Из «чероки» высадились трое. «Десант на мою голову», – печально подумал Пыляев, приготовившись во что бы то ни стало сберечь яйца (у него возникло предчувствие, что они ему еще понадобятся)… Луна вдруг стала такой яркой, словно в небе запылала магниевая вспышка. Двор был как на ладони.
Новые персонажи выглядели постарше и пострашнее. Матерые волки. У одного были перепонки между пальцами, у второго – лиловая опухоль вместо правого глаза, а третий был красавчик. Только абсолютно лысый в свои двадцать с небольшим.
Глаз вяло приблизился. Он все делал вяло. Вяло взял сопляка за волосы, вяло приподнял ножку, вяло стукнул пацана рожей об свое колено… Что-то вяло хрустнуло.
Глаз аккуратно положил сопляка на снег. Второй исчез. Мгновенно.
Глаз повернулся и произнес с интеллигентским придыханием:
– Извините.
– Спасибо, Гена, – поблагодарил очаровательный женский голосок.
– Слушай, я хочу с ним выпить, – бубнил Эд, пока она доставала ключи из кармана шубы.
– Ему нельзя. Он на работе.
В машине Пыляеву стало тепло и уютно, как в чреве у мамаши. В герметизированном салоне бесшумно работал воздушный фильтр. Пьянка у Вислюкова вскоре уже казалась далекой, будто происходила в палеолите. Черно-белая явь по ту сторону хрусталиков слегка покачивалась… Блаженно разбросав себя на сиденье, Эдик рассматривал свалку компакт-дисков. Определенно, кто-то приучил девочку к приличной музыке.
– На ваше усмотрение, – сказала она, перехватив его взгляд.

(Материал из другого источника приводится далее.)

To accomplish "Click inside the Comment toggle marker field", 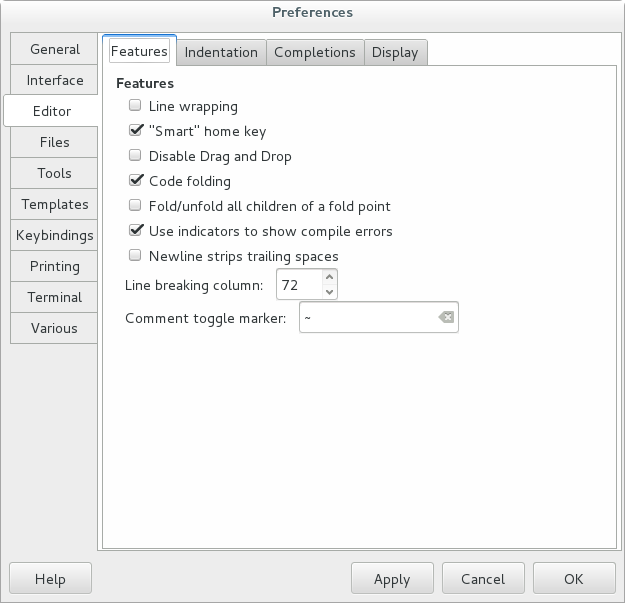I will [x=366, y=318].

О, у него было «усмотрение»! Да еще какое! Он воткнул в чейнджер компакт Питера Грина и выбрал песню – конечно, вот эту: «Я потерял свои деньги, я потерял свою девушку, а теперь я теряю разум…» Только после того как Грин допел до конца, она спросила (ну что за благовоспитанное дитя!):
– Куда вас отвезти?
Он проревел басом пару строк из романса:
– Мне некуда больше спешить… Мне некого больше любить!..
– Понятно. Как насчет кофе?
– О! О! – У него не было слов.
Улыбаясь, она развернулась – только шины взвизгнули. «Чероки» держался сзади, как тень.

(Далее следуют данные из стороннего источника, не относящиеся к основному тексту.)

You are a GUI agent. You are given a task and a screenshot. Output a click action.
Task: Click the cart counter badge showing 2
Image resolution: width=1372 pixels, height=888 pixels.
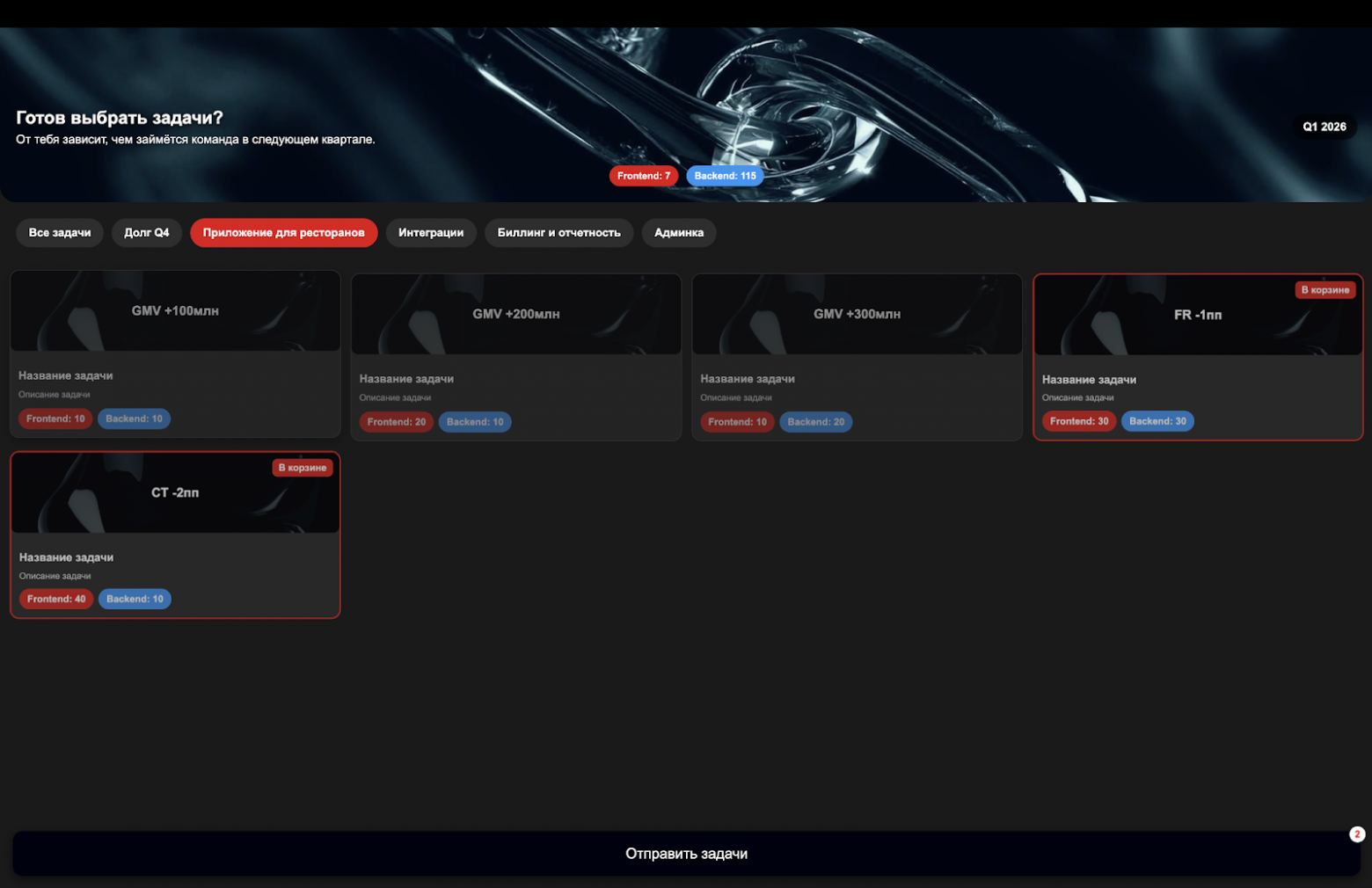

* * *Многоквартирный дом в центре города. Охраняемая стоянка. А возле подъезда – несколотый лед. Как выяснилось, весьма кстати. Здесь она поскользнулась, и Эдику пришлось ее поддержать. Он сохранял перпендикулярность к земле и в джинсах. Странно – ему казалось, что его мужественность впала в зимнюю спячку… «Чероки» остался дремать рядом с «фиатом» – пример симбиоза в бездушном механическом мире.

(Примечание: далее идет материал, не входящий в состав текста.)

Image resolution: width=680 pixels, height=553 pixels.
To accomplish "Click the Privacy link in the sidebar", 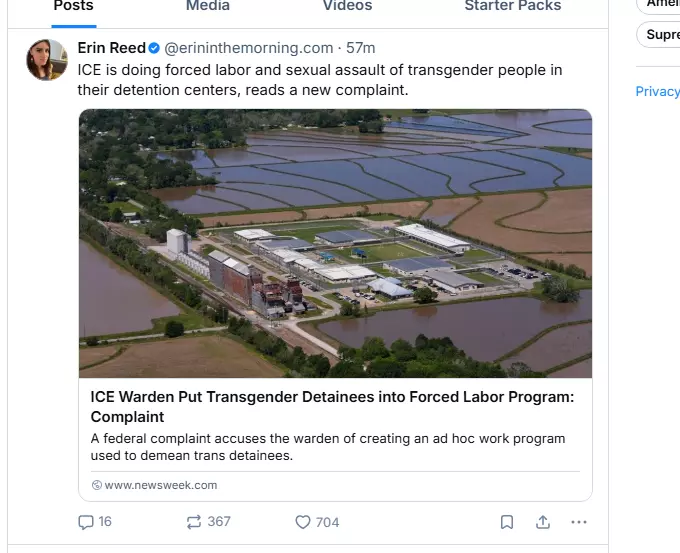I will (x=657, y=91).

– Меня зовут Элеонора, – услышал Пыляев сквозь рокот внутричерепных барабанов, призывавших к подвигам.
– Какое совпадение! «Э» – и еще раз «э». В смысле, Эдуард. Баснописец.
– Сколько вам лет, Эдуард?
– Мне нравится наша откровенность. Мне сорок. У меня есть любовница, но это так – аварийный клапан.
Она замолчала. «Ну вот и все, – думал Пыляев. – Придурок, засунь себе в задницу свою откровенность!»
– А мне двадцать, и я девственница. – Она умудрилась и это произнести без рисовки! Ему показалось, что он ослышался. Или сочиняет в уме плохую пьесу. Но порнографическую.